AIM OF THE TASK
The response should hold each line from the entries below where "chevron" is found.

Stored data:
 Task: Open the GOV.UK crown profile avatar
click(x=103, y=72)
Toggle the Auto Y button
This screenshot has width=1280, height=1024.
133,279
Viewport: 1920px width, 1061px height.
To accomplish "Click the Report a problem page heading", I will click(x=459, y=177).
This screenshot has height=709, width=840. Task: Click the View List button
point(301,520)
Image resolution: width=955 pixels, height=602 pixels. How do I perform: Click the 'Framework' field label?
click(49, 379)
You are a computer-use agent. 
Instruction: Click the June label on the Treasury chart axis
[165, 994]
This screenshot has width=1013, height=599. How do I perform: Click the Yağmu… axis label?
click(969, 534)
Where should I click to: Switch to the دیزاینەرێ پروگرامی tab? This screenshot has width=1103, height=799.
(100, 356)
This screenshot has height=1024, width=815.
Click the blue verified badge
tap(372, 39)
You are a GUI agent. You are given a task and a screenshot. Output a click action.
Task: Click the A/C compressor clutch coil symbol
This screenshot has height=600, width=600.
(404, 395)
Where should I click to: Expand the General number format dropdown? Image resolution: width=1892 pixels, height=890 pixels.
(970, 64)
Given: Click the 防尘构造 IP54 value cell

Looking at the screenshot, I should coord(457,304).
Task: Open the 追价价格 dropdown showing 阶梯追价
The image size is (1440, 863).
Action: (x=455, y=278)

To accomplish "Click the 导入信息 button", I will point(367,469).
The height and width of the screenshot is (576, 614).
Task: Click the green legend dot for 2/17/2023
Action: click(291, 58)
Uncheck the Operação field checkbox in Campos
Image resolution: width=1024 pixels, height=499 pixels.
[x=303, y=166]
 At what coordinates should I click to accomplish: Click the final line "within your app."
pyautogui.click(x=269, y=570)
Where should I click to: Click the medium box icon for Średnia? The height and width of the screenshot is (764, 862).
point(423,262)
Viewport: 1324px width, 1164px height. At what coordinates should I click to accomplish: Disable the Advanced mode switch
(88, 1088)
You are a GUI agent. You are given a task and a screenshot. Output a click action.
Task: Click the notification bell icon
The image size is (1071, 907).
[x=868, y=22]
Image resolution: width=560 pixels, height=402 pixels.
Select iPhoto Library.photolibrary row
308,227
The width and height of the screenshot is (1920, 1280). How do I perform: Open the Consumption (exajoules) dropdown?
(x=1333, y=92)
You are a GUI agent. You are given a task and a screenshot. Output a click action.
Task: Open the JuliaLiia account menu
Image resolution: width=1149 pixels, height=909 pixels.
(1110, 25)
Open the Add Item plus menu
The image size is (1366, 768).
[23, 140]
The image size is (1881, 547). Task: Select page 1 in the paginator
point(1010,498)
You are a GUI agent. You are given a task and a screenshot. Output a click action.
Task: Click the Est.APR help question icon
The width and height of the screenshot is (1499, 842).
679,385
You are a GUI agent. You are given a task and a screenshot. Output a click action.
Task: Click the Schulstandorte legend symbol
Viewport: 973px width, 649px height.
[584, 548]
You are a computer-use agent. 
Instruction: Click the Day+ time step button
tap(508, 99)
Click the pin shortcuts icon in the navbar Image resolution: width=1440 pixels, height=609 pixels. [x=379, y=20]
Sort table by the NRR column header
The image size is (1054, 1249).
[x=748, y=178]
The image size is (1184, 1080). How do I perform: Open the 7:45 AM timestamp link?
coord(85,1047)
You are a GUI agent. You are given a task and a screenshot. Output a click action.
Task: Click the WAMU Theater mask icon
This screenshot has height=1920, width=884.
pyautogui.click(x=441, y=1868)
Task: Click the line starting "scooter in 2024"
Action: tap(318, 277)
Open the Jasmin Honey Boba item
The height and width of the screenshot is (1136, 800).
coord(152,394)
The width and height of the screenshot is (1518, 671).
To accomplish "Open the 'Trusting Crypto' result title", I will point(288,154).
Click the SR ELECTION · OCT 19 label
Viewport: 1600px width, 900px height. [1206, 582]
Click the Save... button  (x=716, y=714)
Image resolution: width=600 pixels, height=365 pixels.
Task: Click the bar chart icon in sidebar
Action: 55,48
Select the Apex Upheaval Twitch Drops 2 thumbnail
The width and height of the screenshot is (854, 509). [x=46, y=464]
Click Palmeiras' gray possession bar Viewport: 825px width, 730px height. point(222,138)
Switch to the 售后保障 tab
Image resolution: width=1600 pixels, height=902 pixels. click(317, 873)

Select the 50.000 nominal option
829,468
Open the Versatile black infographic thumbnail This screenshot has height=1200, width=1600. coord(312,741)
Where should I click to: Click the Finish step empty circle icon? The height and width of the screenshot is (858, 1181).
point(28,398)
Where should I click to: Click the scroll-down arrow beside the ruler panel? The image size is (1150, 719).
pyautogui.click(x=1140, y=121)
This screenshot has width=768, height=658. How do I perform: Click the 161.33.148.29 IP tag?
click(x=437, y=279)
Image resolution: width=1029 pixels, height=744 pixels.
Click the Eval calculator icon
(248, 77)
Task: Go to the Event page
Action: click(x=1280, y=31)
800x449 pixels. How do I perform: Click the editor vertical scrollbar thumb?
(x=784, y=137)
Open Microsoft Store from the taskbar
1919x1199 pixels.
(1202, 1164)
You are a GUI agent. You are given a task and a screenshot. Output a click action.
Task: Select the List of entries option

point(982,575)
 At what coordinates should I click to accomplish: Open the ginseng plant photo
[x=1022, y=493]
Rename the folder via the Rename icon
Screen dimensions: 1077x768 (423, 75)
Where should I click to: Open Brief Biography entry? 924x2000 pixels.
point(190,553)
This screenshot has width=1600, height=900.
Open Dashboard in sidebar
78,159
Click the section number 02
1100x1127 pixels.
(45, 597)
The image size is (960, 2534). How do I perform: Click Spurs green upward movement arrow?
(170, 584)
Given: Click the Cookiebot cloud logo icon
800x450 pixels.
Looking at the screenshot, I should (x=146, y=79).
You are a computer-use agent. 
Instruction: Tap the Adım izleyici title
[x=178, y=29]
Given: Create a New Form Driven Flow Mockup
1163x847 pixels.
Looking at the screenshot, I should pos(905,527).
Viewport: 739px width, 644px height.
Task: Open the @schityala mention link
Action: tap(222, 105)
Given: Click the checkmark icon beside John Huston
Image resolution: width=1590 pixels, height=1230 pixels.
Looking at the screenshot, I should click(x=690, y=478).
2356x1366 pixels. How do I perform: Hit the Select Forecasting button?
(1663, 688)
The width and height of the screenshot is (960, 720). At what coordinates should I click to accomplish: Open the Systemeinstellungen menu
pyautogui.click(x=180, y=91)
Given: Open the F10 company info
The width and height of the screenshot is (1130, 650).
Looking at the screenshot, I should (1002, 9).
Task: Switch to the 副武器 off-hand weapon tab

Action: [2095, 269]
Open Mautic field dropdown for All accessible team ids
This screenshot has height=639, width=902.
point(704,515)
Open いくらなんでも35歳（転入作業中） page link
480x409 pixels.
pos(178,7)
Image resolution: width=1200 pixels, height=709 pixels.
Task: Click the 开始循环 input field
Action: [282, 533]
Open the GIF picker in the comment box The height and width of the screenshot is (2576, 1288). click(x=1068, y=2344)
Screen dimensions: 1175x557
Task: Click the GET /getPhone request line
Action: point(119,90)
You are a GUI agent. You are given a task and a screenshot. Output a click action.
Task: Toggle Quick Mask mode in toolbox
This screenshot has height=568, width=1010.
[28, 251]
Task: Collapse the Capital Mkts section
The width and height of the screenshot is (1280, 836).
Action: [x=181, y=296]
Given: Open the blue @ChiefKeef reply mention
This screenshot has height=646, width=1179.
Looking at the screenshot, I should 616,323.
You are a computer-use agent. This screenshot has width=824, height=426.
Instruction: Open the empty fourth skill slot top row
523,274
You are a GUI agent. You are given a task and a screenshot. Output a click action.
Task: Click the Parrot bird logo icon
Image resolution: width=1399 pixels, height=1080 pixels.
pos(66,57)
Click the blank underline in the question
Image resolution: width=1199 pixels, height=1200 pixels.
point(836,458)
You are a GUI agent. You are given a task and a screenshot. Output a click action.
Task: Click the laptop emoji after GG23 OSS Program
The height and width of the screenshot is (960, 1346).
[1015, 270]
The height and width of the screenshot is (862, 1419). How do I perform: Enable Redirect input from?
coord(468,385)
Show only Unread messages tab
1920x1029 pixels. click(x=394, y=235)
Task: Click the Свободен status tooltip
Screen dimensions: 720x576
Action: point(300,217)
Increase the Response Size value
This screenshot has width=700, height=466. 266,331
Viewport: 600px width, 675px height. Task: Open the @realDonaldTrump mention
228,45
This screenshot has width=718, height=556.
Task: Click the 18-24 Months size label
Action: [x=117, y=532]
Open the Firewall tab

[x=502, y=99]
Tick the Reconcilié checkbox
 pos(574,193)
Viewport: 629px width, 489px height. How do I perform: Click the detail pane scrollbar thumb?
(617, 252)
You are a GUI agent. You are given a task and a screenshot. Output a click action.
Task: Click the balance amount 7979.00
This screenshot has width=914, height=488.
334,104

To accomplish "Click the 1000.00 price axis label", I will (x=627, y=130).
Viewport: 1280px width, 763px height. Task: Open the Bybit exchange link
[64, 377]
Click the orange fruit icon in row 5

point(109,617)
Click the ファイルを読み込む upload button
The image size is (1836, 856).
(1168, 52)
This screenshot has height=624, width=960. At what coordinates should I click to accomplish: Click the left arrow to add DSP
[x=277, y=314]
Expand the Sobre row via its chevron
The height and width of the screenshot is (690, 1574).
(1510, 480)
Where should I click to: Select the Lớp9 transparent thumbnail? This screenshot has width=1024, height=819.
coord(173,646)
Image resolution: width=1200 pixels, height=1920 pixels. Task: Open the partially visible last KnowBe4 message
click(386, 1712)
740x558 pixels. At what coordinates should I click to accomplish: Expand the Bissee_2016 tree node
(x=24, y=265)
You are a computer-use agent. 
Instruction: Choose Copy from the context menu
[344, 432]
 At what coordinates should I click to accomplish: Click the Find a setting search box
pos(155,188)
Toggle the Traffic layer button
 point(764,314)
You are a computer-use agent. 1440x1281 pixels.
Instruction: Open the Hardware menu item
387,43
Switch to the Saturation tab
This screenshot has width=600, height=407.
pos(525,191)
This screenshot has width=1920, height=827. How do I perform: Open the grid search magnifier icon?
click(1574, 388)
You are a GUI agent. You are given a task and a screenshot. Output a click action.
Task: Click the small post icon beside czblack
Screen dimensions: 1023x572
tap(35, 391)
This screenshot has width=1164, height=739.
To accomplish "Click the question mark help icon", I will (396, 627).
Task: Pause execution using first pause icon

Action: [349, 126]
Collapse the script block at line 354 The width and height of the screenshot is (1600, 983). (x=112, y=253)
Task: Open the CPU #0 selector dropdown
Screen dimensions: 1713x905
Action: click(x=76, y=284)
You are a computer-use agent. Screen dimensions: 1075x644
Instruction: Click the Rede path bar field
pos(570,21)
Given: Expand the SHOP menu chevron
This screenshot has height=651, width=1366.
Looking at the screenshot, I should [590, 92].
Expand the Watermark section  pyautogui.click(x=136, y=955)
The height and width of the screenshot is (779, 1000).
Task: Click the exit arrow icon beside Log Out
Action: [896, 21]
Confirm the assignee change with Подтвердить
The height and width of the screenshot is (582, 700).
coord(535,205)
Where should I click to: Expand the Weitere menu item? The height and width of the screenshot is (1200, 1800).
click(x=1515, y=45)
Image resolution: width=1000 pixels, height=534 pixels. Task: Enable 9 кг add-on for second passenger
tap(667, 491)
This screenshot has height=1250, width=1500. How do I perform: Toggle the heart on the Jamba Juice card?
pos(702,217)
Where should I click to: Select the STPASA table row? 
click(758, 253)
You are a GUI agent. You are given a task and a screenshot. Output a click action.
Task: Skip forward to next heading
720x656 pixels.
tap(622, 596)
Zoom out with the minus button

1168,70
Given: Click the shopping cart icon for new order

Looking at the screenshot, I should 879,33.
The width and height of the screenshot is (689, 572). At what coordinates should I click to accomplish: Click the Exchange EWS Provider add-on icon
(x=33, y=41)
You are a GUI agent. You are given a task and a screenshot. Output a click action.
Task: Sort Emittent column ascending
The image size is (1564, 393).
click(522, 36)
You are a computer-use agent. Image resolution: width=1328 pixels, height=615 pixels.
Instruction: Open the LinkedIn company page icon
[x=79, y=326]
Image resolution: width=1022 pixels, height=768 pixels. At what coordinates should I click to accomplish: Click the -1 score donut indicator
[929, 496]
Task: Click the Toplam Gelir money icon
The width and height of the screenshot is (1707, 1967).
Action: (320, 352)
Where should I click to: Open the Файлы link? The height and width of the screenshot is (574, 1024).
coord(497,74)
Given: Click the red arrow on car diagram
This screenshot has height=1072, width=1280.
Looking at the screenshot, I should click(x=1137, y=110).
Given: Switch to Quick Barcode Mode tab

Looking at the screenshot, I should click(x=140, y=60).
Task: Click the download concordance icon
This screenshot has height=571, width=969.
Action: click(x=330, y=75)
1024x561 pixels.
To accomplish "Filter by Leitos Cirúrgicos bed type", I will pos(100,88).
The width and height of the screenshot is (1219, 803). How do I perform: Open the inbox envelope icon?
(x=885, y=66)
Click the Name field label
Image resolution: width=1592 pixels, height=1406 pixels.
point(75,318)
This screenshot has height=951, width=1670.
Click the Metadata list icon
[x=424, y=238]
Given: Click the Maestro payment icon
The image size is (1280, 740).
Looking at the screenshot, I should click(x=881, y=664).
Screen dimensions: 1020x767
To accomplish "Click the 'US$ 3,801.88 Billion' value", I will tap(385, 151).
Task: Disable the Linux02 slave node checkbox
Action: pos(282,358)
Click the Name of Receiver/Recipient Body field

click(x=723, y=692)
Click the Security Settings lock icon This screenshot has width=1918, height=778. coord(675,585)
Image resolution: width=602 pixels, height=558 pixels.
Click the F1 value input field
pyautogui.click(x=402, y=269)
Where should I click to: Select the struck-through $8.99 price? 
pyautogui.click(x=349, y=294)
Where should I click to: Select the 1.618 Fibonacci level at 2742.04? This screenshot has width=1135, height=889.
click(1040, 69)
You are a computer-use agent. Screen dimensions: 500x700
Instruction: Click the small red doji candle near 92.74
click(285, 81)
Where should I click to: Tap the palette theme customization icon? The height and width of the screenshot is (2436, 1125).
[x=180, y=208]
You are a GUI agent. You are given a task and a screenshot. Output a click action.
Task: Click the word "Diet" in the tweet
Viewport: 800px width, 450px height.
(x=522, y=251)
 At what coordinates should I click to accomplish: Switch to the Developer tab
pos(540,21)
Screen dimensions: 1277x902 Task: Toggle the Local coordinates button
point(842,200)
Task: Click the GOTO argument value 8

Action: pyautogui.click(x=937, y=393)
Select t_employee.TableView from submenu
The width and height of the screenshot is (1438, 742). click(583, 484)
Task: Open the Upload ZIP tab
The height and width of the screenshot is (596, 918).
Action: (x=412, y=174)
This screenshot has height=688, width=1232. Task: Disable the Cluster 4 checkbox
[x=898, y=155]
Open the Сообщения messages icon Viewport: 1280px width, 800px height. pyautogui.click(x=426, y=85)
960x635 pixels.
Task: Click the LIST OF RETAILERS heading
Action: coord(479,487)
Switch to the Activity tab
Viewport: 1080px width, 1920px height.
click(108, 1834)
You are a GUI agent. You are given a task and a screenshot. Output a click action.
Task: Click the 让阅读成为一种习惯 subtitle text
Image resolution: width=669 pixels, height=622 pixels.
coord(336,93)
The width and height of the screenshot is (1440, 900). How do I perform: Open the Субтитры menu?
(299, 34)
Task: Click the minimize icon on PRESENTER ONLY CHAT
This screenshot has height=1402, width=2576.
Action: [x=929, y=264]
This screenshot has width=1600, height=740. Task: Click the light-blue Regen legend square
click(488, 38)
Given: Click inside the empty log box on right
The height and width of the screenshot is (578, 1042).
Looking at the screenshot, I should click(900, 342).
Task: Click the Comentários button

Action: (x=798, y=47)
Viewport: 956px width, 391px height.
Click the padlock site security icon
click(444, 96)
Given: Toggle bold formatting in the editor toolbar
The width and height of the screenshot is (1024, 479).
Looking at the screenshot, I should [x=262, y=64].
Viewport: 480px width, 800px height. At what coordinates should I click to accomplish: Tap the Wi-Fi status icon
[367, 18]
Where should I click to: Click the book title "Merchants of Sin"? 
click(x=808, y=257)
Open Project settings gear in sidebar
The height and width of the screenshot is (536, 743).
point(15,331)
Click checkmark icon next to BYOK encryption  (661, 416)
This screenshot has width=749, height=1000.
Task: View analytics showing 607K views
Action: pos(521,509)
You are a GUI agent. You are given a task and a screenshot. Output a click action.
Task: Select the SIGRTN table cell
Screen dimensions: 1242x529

EXERCISE SOLUTION
Expand the Sobre row via its chevron
Given: Expand the SHOP menu chevron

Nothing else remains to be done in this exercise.